More people rushed by. A few looked at us warily. Someone in the stoner room turned up “Hey, That’s No Way to Say Goodbye.” “I want this scholarship,” I whispered.
“I can’t believe you,” Kay said quietly. It annoyed me. And it hurt. I didn’t know what to say to her. This was how it happened to plenty of guys around here: they were bound for better things, but then they knocked someone up and did what was honorable. They married her. They got some job, any job, and they raised the kid that neither of them particularly wanted. When I thought about our future together, I had never factored in this. It had never entered my list of possibilities.
Kay turned away then, pressing her back along the wall. The pot smoke formed a thick blue halo around her. “Maybe she’s Mark’s,” Kay said. She had given the baby a gender already—I never got to tell her, later, that she had guessed right.

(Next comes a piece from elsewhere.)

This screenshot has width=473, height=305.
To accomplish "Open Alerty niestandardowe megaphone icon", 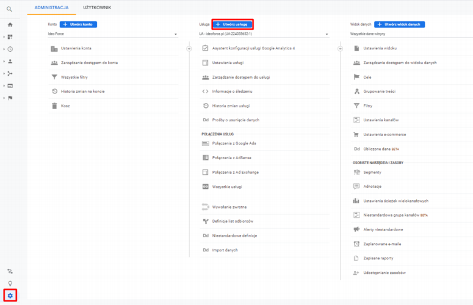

Mark came up. “What are you two talking about?” he asked, clapping a hand on my shoulder and the other on Kay’s. He touched Kay’s boob and squeezed. She let him. Her eyes were on me the whole time, as if to say, See, your chance is gone.
Jimi Hendrix came on the stereo. I stormed across the room into the kitchen. After a few minutes, I felt Kay’s hand on my arm. “Mark wants to go,” she said. “But he’s…”
We both watched as Mark tripped over the edge of a round braided rug. Beer sloshed over his cup. “Give me the keys,” I said, cruelly sober. I hadn’t even made it to the keg yet.